• _Records supplied_:
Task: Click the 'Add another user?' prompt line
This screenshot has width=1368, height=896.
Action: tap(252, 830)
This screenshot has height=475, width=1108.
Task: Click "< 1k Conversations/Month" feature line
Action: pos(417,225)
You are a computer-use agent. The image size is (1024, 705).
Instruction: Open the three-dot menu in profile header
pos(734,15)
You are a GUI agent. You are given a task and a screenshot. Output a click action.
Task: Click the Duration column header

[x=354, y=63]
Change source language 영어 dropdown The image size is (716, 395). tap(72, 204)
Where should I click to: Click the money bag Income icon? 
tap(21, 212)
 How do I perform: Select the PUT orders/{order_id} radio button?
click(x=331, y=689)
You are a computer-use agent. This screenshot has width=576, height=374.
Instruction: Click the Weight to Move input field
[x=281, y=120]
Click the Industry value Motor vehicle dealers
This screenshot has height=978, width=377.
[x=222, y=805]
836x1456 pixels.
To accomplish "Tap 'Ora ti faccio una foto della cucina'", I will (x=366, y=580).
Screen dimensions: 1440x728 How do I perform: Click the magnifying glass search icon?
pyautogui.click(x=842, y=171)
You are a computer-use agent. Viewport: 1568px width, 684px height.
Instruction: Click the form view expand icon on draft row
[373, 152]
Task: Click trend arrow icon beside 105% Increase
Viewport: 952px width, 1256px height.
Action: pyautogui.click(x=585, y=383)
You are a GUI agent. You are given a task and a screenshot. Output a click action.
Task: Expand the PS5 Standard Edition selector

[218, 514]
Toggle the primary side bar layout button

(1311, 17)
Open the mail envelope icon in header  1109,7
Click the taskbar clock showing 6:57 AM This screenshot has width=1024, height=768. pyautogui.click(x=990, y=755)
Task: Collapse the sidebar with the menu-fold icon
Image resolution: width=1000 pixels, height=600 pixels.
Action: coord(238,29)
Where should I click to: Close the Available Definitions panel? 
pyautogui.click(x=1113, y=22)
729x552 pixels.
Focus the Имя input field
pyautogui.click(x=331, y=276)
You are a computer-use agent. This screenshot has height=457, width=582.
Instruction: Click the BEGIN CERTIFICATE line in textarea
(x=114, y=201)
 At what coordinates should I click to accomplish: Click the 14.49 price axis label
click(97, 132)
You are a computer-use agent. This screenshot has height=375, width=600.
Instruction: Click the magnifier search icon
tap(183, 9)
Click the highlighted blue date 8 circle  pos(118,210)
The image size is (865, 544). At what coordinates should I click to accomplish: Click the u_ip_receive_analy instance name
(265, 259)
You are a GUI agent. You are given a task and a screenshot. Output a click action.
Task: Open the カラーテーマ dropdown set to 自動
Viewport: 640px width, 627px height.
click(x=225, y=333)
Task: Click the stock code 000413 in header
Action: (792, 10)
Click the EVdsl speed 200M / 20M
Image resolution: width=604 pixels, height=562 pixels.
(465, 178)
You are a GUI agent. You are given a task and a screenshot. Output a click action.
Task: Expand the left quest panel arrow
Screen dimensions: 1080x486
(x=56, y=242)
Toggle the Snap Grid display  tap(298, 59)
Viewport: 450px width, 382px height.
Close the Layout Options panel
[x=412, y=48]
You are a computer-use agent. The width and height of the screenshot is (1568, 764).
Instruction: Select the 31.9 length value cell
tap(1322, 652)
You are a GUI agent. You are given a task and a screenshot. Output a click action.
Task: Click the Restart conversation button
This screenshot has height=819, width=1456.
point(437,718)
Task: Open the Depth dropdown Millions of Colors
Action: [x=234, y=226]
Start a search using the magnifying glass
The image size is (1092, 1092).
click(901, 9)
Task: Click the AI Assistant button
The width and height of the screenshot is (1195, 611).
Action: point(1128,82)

• _Exercise prompt_: Could you update all of the entries above by replacing "computer-use agent" with "desktop automation agent" and reproduce them with nothing else changed?

• _The solution_:
Task: Click the 'Add another user?' prompt line
This screenshot has width=1368, height=896.
Action: tap(252, 830)
This screenshot has height=475, width=1108.
Task: Click "< 1k Conversations/Month" feature line
Action: pos(417,225)
You are a desktop automation agent. The image size is (1024, 705).
Instruction: Open the three-dot menu in profile header
pos(734,15)
You are a GUI agent. You are given a task and a screenshot. Output a click action.
Task: Click the Duration column header

[x=354, y=63]
Change source language 영어 dropdown The image size is (716, 395). tap(72, 204)
Where should I click to: Click the money bag Income icon? 
tap(21, 212)
 How do I perform: Select the PUT orders/{order_id} radio button?
click(x=331, y=689)
You are a desktop automation agent. This screenshot has width=576, height=374.
Instruction: Click the Weight to Move input field
[x=281, y=120]
Click the Industry value Motor vehicle dealers
This screenshot has height=978, width=377.
[x=222, y=805]
836x1456 pixels.
To accomplish "Tap 'Ora ti faccio una foto della cucina'", I will (x=366, y=580).
Screen dimensions: 1440x728 How do I perform: Click the magnifying glass search icon?
pyautogui.click(x=842, y=171)
You are a desktop automation agent. Viewport: 1568px width, 684px height.
Instruction: Click the form view expand icon on draft row
[373, 152]
Task: Click trend arrow icon beside 105% Increase
Viewport: 952px width, 1256px height.
Action: pyautogui.click(x=585, y=383)
You are a GUI agent. You are given a task and a screenshot. Output a click action.
Task: Expand the PS5 Standard Edition selector

[218, 514]
Toggle the primary side bar layout button

(1311, 17)
Open the mail envelope icon in header  1109,7
Click the taskbar clock showing 6:57 AM This screenshot has width=1024, height=768. pyautogui.click(x=990, y=755)
Task: Collapse the sidebar with the menu-fold icon
Image resolution: width=1000 pixels, height=600 pixels.
Action: coord(238,29)
Where should I click to: Close the Available Definitions panel? 
pyautogui.click(x=1113, y=22)
729x552 pixels.
Focus the Имя input field
pyautogui.click(x=331, y=276)
You are a desktop automation agent. This screenshot has height=457, width=582.
Instruction: Click the BEGIN CERTIFICATE line in textarea
(x=114, y=201)
 At what coordinates should I click to accomplish: Click the 14.49 price axis label
click(97, 132)
You are a desktop automation agent. This screenshot has height=375, width=600.
Instruction: Click the magnifier search icon
tap(183, 9)
Click the highlighted blue date 8 circle  pos(118,210)
The image size is (865, 544). At what coordinates should I click to accomplish: Click the u_ip_receive_analy instance name
(265, 259)
You are a GUI agent. You are given a task and a screenshot. Output a click action.
Task: Open the カラーテーマ dropdown set to 自動
Viewport: 640px width, 627px height.
click(x=225, y=333)
Task: Click the stock code 000413 in header
Action: (792, 10)
Click the EVdsl speed 200M / 20M
Image resolution: width=604 pixels, height=562 pixels.
(465, 178)
You are a GUI agent. You are given a task and a screenshot. Output a click action.
Task: Expand the left quest panel arrow
Screen dimensions: 1080x486
(x=56, y=242)
Toggle the Snap Grid display  tap(298, 59)
Viewport: 450px width, 382px height.
Close the Layout Options panel
[x=412, y=48]
You are a desktop automation agent. The width and height of the screenshot is (1568, 764).
Instruction: Select the 31.9 length value cell
tap(1322, 652)
You are a GUI agent. You are given a task and a screenshot. Output a click action.
Task: Click the Restart conversation button
This screenshot has height=819, width=1456.
point(437,718)
Task: Open the Depth dropdown Millions of Colors
Action: [x=234, y=226]
Start a search using the magnifying glass
The image size is (1092, 1092).
click(901, 9)
Task: Click the AI Assistant button
The width and height of the screenshot is (1195, 611).
Action: point(1128,82)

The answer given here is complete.